Do Something Different. I have a friend and former colleague is fond of the maxim: “If you keep doing what you’ve always done, you’ll keep getting what you’ve always gotten.” Or, bending the maxim to fit the topic: “If you think what you have been doing in response to a child’s ADHD has been a trigger for shame, then it may be time to try something else.” That might mean talking or teaching in a new way better matched to how a child thinks and learns. It might mean consciously avoiding anger and judgment in favor of empathy and support. Or it might mean making any among many other possible and positive changes in adult behavior – this is a problem with as many potentially good solutions as there are families. What those solutions have in common is the will to take the proverbial step of “thinking outside the box,” of seeing the box from a new and more objective vantage point that offers a different perspective and a new understanding about what is inside.

Attach. Once again, I quote Edward Hallowell: “Staying connected with others is the most important lifeline any of us has. And yet, as naturally inclined to connect as most people with ADHD are, their shame and negativity can grow so intense as to lead them to cut themselves off.” As an attachment-focused psychotherapist, I take this idea as an article of faith. I approach my work with the fundamental belief that our relationships with other people are what can bring the greatest meaning to our lives and be the greatest stimulus for change. Yet, while ADHD children need connection as much as other children, their fear of rejection and shame can be so intense that they withdraw themselves from the very people most able to help them. One of the best ways to connect with and motivate them is by approaching them in ways that help them feel safe and supported, understood and appreciated, encouraged and valued, wanted and loved. In being and working with ADHD children, it can be helpful to keep in mind something I accept as a fundamental truth about being human. Isolation hurts. Attachment heals.

Parting Thoughts
I have the impression that in recent years it has grown increasingly common for parents and teachers to become intensely distressed and reactive about the problems – and especially the academic performance – of ADHD children. As a result they put a great deal of stress on themselves to drive change things and on kids to implement it. A child who is confident and competent will experience adult demands as motivational. One who is filled with self-doubt will experience pressure as the kind of negative appraisal that begets shame.

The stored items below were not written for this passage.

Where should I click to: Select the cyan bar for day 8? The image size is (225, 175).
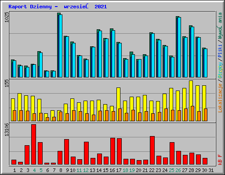(61, 46)
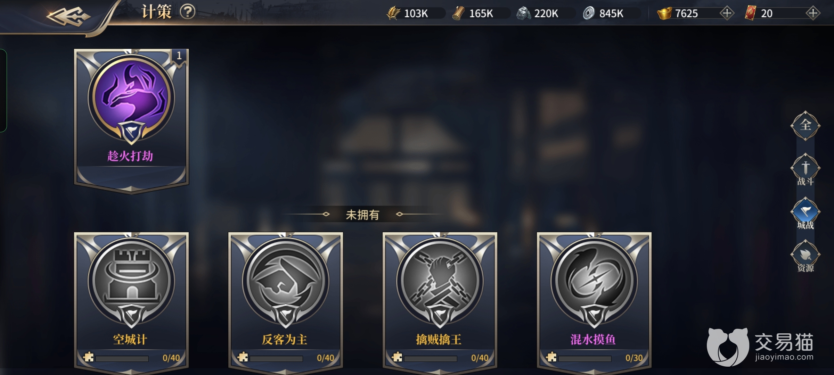834x375 pixels.
Task: Open the 反客为主 locked card
Action: [285, 301]
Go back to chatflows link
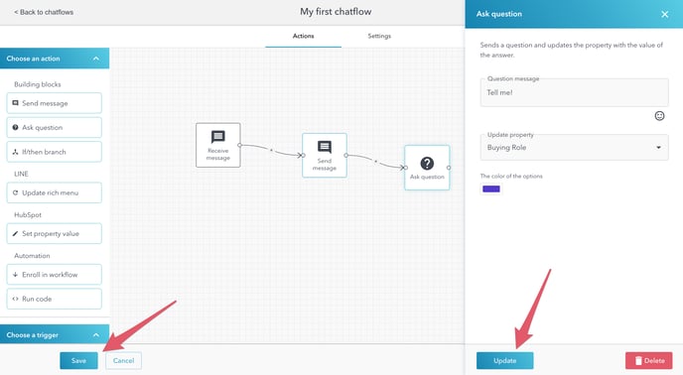 pyautogui.click(x=44, y=12)
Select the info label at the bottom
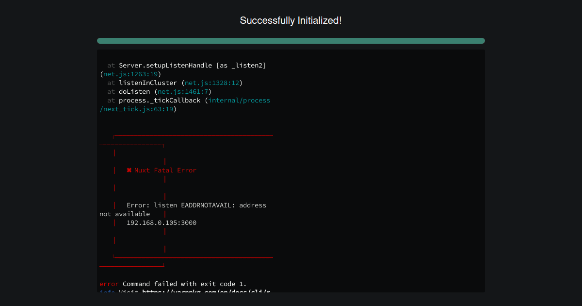This screenshot has height=306, width=582. coord(106,292)
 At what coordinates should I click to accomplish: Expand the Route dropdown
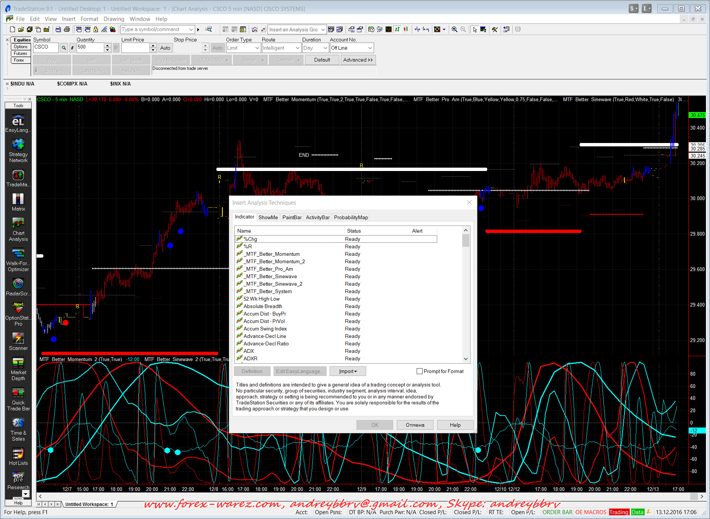(297, 48)
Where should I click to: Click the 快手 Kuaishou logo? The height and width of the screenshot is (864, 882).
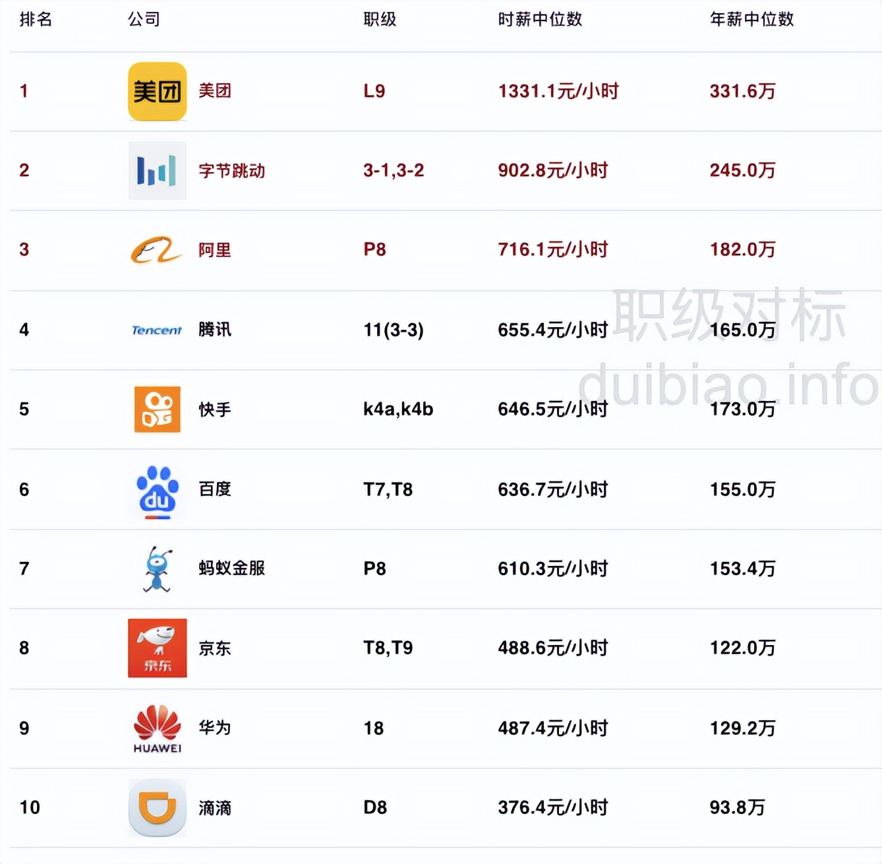[157, 409]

In addition to the suggestions above, it might be worthwhile to consider one more approach that adults can take in addressing kids with ADHD. Maybe it is time to lighten up a bit… time to stop viewing grades and compliant behavior as the be-all and end-all of a child’s world…time to take a deep breath and a small step back, leaving just a bit more freedom for kids to be kids and a little more space for them to learn not only from us but also from their own mistakes. And perhaps it is time for us to keep in mind one of the most important lessons I have learned from my own experience as a teacher and a parent: that our children do not come into this world with an obligation to fulfill our visions of them. Rather, they have an inborn desire to realize their visions of themselves. One part of our job is to guide them. But another is to get out of their way.